Recent studies of the refolding of reduced bovine
pancreatic trypsin inhibitor (BPTI) have shown that a previously
unidentified intermediate with a single disulfide is formed
much more rapidly than any other one-disulfide species.
This intermediate contains a disulfide that is present
in the native protein (between Cys14 and 38), but it is
thermodynamically less stable than the other two intermediates
with single native disulfides. To characterize the role
of the [14–38] intermediate and the factors
that favor its formation, detailed kinetic and mutational
analyses of the early disulfide-formation steps were carried
out. The results of these studies indicate that the formation
of [14–38] from the fully reduced protein
is favored by both local electrostatic effects, which enhance
the reactivities of the Cys14 and 38 thiols, and conformational
tendencies that are diminished by the addition of urea
and are enhanced at lower temperatures. At 25 °C and
pH 7.3, approximately 35% of the reduced molecules were
found to initially form the 14–38 disulfide, but
the majority of these molecules then undergo intramolecular
rearrangements to generate non-native disulfides, and subsequently
the more stable intermediates with native disulfides.
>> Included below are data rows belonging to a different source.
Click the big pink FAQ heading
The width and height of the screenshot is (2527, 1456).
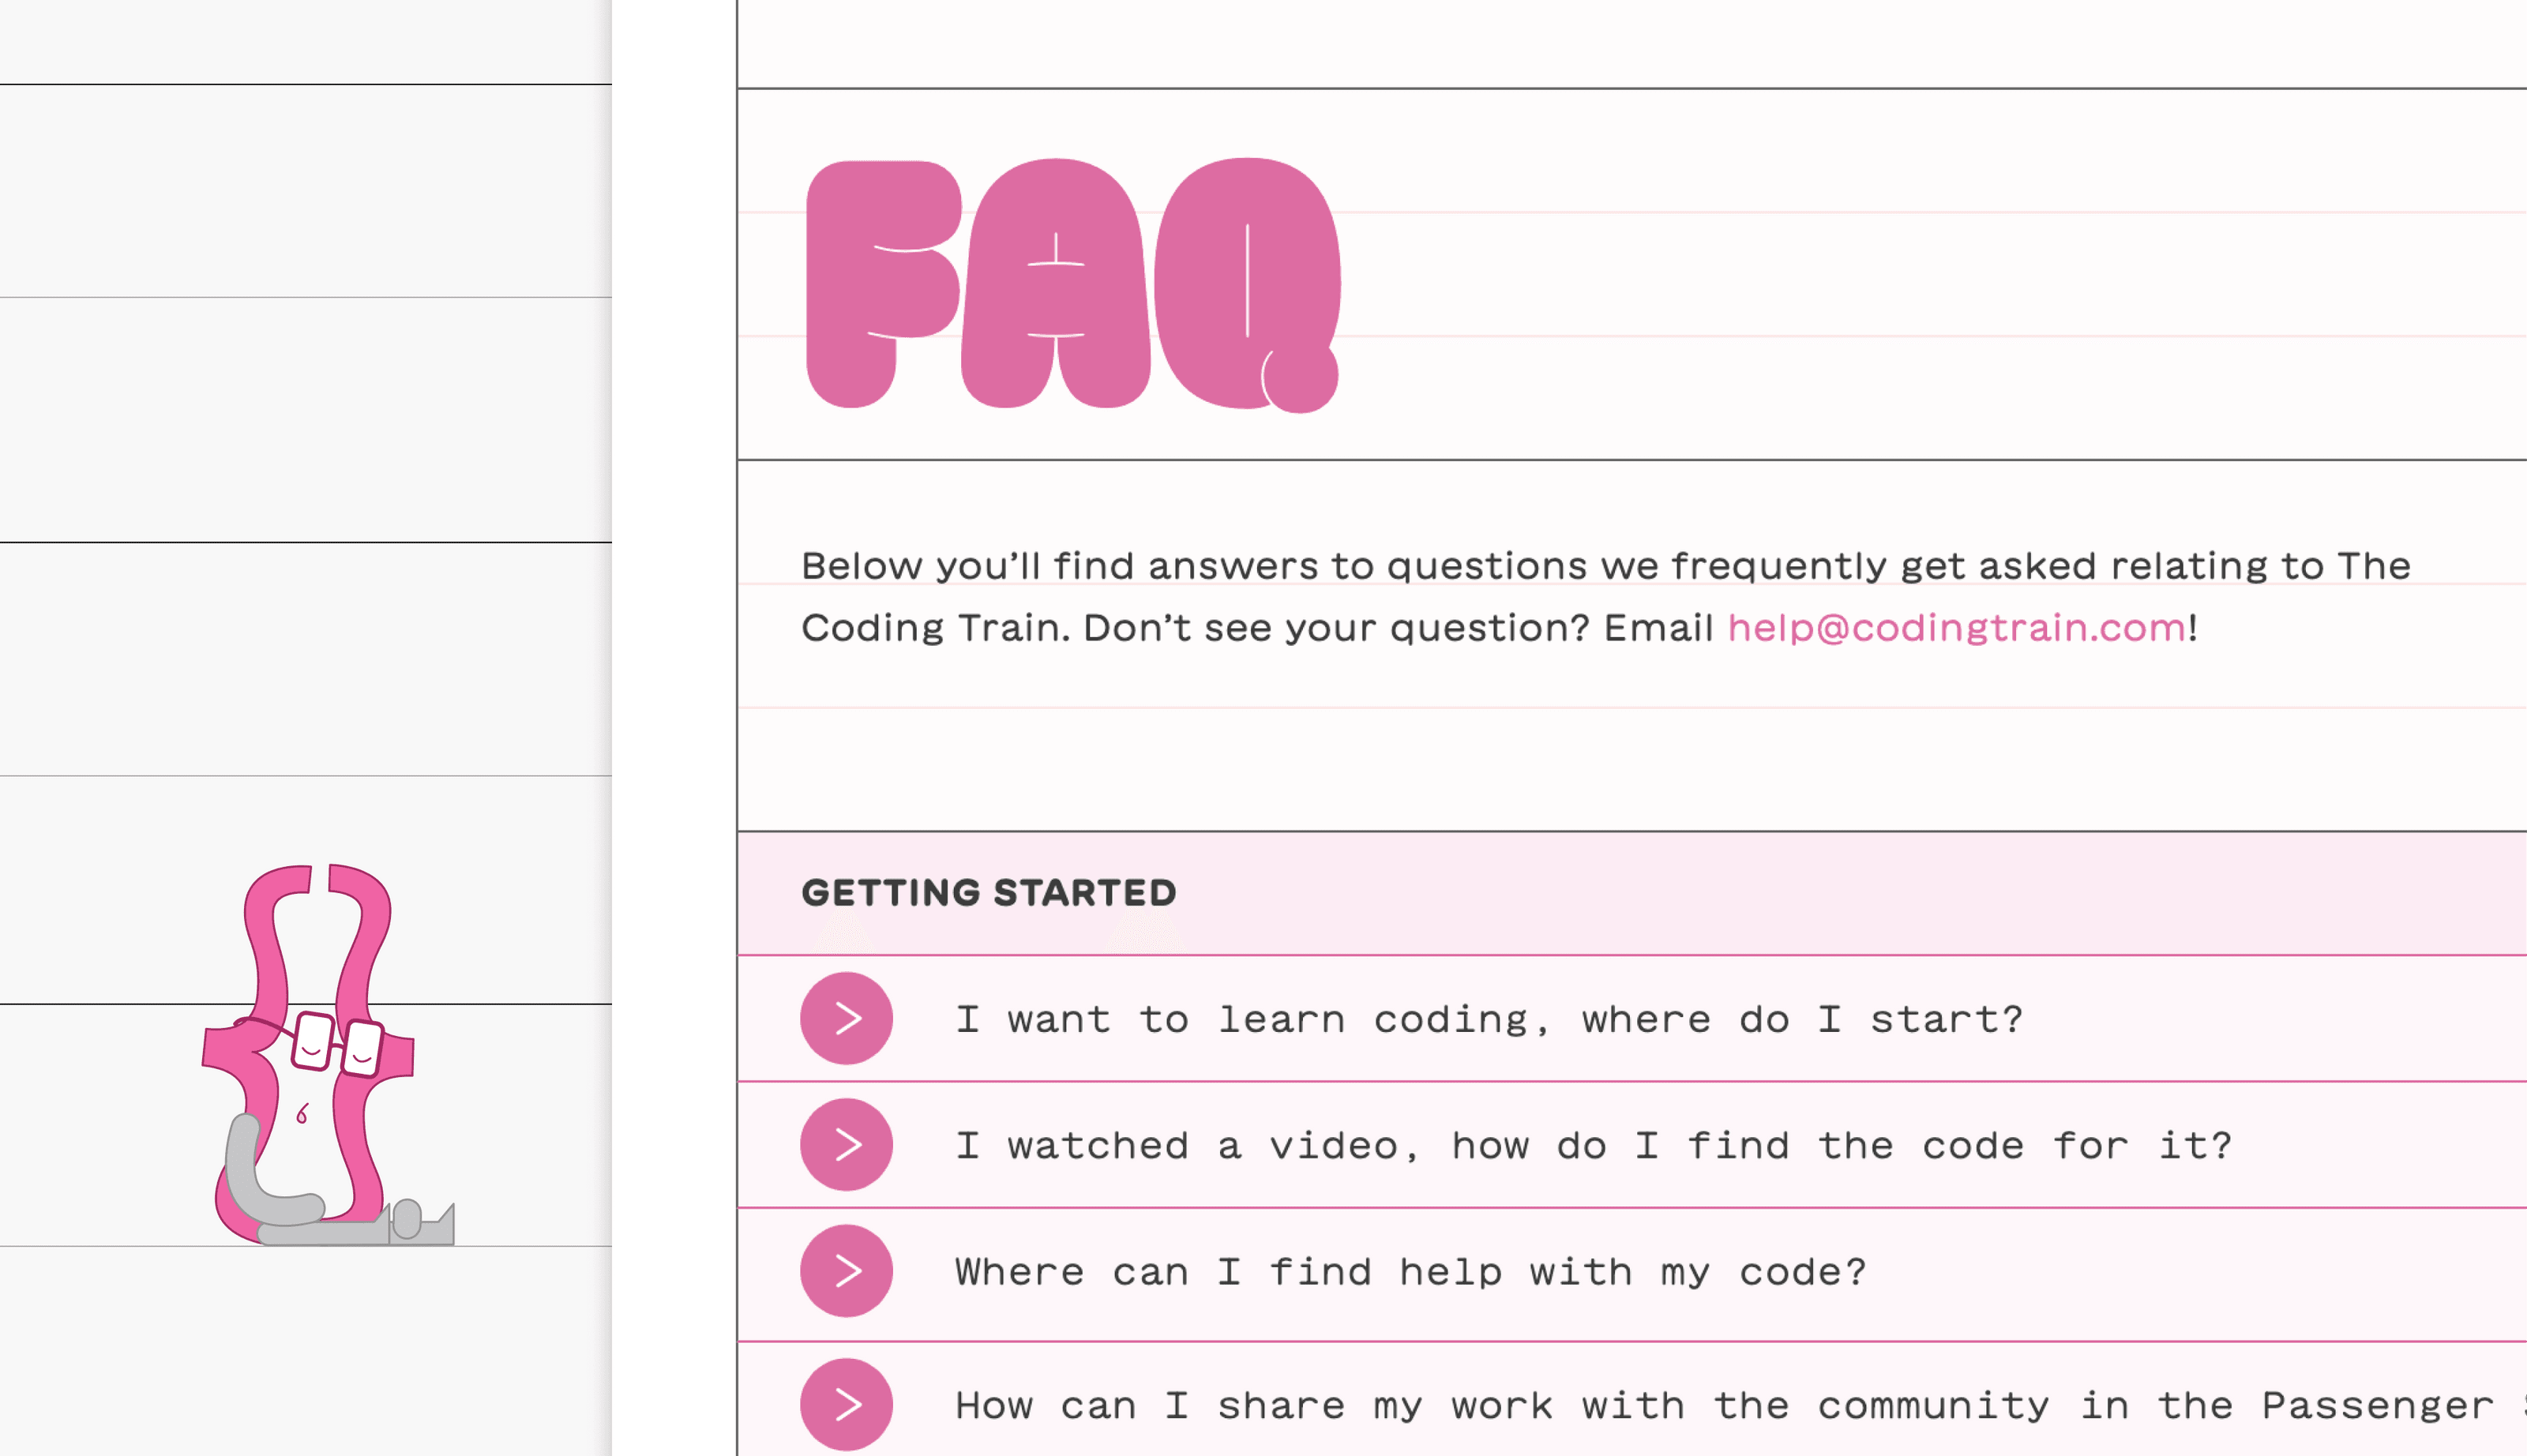(1073, 284)
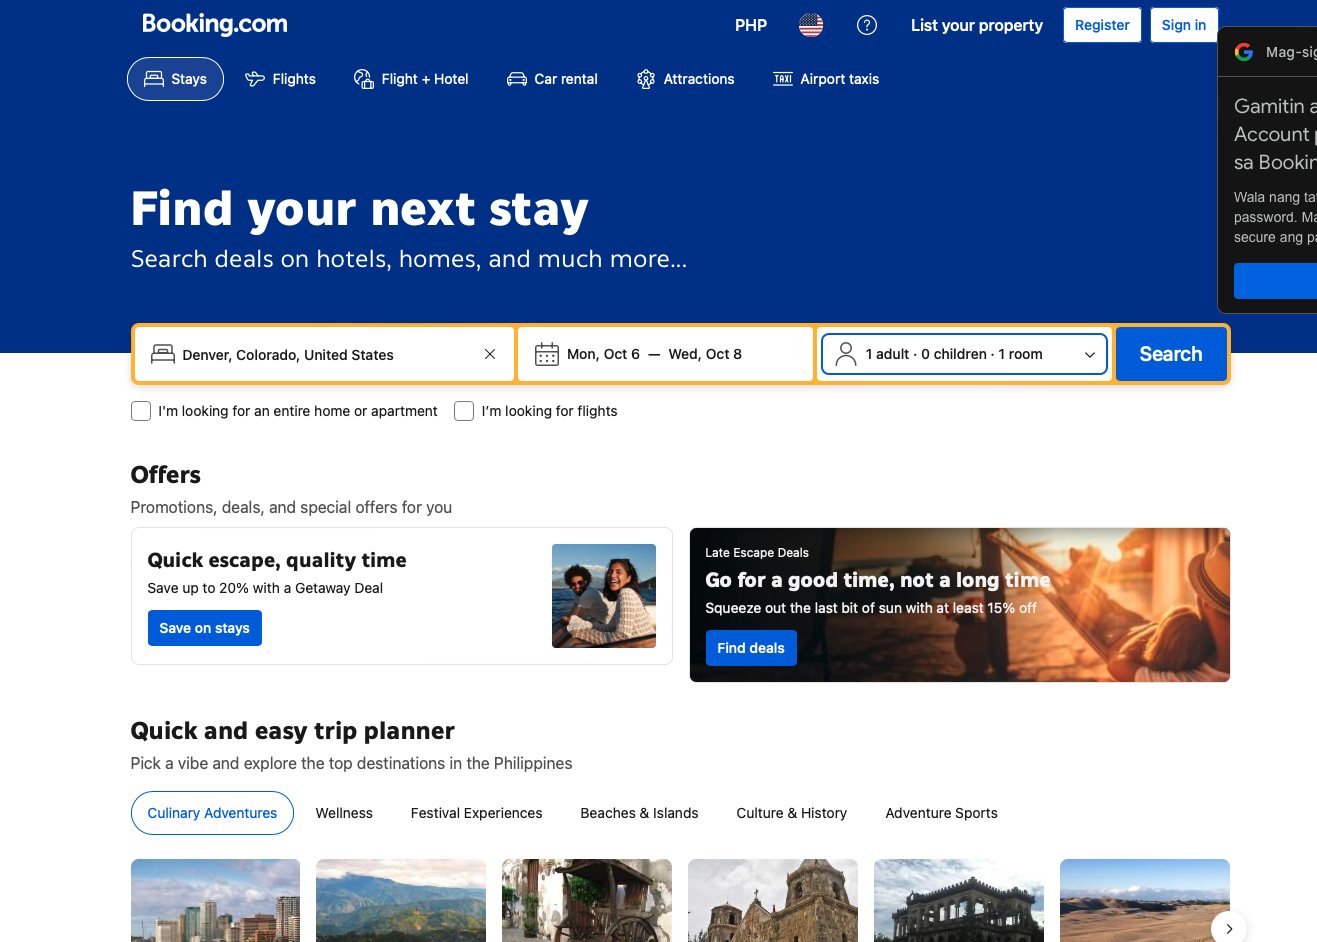Screen dimensions: 1317x942
Task: Click the bed icon in destination field
Action: click(x=163, y=354)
Amino
acid replacements, other than those involving Cys residues,
were generally found to have only small effects on either
the rate of forming [14–38] or its thermodynamic
stability, even though many of the same substitutions greatly
destabilized the native protein and other disulfide-bonded
intermediates. In addition, those replacements that did
decrease the steady-state concentration of [14–38]
did not adversely affect further folding and disulfide
formation. These results suggest that the weak and transient
interactions that are often detected in unfolded proteins
and early folding intermediates may, in some cases, not
persist or promote subsequent folding steps.